About the Project

The web-site “Patrons of the New Art” is dedicated to Sergei Shchukin and Ivan Morozov – representatives of rich Russian entrepreneurial families, from whose collections stemmed almost all the works of French Impressionists and early-20th century artists now held in the Pushkin State Museum of Fine Arts (Moscow) and the State Hermitage Museum (St. Petersburg). They were the first men in Russia to begin collecting contemporary French art and in a comparatively short time they succeeded in assembling collections, which number among the most renowned in the world. Enjoying links with famous trading houses in Paris, Morozov and Shchukin acquired paintings from leading dealers – Paul Durand-Ruel. Ambroise Vollard, Gaston Bernheim-Jeune and Daniel Kahnweiler. No less important was the Muscovite collectors’  personal acquaintance with the painters, which enabled them with their sensitive artistic intuition to select the finest works exhibited at the “Salon d’Automne”  and the “Salon des Indépendants”. The two collectors shared an interest in contemporary French art, although their collections reflect their individual partialities. It is difficult nowadays to over-estimate the importance of their collections. Shchukin’s and Morozov’s secret has not been conclusively resolved to this day and their life-stories will always retain a certain aura of mystery. It was with distrust and suspicion that their contemporaries in Russia often viewed these unusual men of wealth, who paid what were then considered substantial sums for works by French master innovators, many of whom had not yet been acknowledged in their own country. Their descendants are always struck by Shchukin’s and Morozov’s impeccable selection of works of new art: they assembled in their collections works which have long since set indisputable standards with regard to paintings by those same painters in many of the world’s museums and private collections.

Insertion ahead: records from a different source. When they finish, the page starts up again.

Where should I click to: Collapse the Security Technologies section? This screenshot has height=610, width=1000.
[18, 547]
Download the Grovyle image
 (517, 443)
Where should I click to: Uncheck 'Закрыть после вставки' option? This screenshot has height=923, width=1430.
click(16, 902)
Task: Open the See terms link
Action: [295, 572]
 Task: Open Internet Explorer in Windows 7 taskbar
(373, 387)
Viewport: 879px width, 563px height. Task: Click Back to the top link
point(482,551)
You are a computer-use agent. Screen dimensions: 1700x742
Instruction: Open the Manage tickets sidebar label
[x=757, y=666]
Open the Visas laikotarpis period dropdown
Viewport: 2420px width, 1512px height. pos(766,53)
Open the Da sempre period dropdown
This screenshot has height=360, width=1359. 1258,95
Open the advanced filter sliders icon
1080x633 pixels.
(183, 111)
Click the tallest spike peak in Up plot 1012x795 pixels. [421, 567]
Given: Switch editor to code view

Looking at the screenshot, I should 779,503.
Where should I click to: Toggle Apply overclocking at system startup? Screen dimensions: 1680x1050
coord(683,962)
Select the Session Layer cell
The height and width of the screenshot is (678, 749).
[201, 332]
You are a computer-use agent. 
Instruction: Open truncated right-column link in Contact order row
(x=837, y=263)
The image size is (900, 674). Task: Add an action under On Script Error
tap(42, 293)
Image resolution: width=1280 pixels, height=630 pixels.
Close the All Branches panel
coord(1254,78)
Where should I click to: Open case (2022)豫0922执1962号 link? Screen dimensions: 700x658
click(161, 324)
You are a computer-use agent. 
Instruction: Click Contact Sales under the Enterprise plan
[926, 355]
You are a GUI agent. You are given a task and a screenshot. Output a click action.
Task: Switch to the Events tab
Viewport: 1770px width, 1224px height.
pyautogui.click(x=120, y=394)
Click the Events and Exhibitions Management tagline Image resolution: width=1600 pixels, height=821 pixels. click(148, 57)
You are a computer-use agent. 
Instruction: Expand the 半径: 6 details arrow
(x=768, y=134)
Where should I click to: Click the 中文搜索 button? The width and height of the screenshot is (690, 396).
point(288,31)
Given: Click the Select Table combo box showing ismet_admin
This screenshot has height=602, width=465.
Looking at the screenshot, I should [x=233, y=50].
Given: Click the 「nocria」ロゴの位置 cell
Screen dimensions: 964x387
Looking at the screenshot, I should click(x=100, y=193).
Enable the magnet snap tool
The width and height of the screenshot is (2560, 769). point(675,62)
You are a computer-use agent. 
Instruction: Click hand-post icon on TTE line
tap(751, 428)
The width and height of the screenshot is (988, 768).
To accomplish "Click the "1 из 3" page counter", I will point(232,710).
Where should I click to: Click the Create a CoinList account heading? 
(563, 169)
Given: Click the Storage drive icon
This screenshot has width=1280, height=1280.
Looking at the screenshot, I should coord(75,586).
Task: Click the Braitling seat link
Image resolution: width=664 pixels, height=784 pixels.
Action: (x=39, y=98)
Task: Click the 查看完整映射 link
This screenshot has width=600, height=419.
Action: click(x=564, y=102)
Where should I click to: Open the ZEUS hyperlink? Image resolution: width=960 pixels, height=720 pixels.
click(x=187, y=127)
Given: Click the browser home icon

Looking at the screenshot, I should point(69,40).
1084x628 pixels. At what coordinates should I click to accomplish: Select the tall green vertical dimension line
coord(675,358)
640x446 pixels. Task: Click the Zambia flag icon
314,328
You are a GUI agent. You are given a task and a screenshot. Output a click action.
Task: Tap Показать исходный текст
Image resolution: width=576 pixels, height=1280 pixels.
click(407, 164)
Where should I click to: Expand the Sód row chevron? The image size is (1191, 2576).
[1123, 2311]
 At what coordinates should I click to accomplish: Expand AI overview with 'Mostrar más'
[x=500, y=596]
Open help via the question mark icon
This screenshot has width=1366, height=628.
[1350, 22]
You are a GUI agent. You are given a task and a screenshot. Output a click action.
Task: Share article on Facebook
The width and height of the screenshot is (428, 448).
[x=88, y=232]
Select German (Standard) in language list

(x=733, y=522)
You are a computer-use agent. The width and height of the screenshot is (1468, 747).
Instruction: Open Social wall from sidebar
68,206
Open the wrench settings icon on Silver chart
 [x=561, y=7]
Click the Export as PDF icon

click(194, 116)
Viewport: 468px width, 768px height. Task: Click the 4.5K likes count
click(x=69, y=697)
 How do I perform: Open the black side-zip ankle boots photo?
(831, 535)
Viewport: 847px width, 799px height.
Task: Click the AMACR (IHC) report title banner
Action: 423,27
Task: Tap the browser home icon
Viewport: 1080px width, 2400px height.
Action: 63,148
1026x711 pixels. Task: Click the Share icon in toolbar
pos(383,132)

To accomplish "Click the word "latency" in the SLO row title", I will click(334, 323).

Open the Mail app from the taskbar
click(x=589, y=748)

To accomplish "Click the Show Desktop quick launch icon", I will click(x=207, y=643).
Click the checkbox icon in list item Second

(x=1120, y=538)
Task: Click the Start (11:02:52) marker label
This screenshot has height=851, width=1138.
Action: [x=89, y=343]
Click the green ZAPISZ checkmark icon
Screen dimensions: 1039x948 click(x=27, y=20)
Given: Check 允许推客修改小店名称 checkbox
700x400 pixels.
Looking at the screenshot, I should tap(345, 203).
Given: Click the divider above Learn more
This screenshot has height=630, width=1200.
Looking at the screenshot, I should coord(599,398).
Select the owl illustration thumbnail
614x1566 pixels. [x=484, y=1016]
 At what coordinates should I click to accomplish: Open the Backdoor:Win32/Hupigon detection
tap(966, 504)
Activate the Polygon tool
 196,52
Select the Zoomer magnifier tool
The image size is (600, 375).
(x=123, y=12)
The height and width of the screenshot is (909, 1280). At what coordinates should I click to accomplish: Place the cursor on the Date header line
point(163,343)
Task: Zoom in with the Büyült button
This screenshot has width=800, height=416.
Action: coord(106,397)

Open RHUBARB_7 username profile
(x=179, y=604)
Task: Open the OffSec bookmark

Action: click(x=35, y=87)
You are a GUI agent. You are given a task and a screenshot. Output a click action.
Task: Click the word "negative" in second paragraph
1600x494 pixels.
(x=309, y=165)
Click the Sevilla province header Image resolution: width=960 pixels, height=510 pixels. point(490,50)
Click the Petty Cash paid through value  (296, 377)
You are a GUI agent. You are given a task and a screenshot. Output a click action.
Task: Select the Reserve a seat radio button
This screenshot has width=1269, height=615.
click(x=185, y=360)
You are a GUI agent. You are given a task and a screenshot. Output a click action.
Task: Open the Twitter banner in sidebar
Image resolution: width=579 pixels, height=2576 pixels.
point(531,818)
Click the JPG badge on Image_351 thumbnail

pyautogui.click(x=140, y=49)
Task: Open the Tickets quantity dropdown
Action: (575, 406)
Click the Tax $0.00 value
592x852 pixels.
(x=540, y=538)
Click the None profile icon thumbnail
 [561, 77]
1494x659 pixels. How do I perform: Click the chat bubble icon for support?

It was August 1914 which put an end to Shchukin’s and Morozov’s collecting – the beginning of the First World War – and after the October Revolution both men presented their collections to the Soviet Republic in order to preserve them. Shchukin’s museum was turned into the “First Museum of Modern Western Painting” and Morozov’s into the “Second Museum of Modern Western Painting”. In the summer of 1919 Ivan Morozov succeeded in gaining permission to obtain medical treatment abroad. He travelled through Germany to Paris and then to Karlsbad where he died soon afterwards. Sergei Shchukin settled in France, where he lived till his death in 1936.

In 1928 both collections were brought together in a single house on Moscow’s Prechistenka Street, which had belonged to Ivan Morozov and was to become the State Museum of Modern Western Art. In 1948 the museum was closed and the works divided between the Pushkin State Museum of Fine Arts and the State Hermitage Museum. It is precisely the share of the Morozov and Shchukin collections then allocated to the Pushkin State Museum of Fine Arts, which its visitors can view today. The materials of this web-site make it possible not only to appreciate the quality of the collections, which belonged to the two Moscow collectors, but also to note the specific features of the approach of each collector to the question of collecting as such and of how best to display and look after works of art in a private home at the beginning of the 20th century.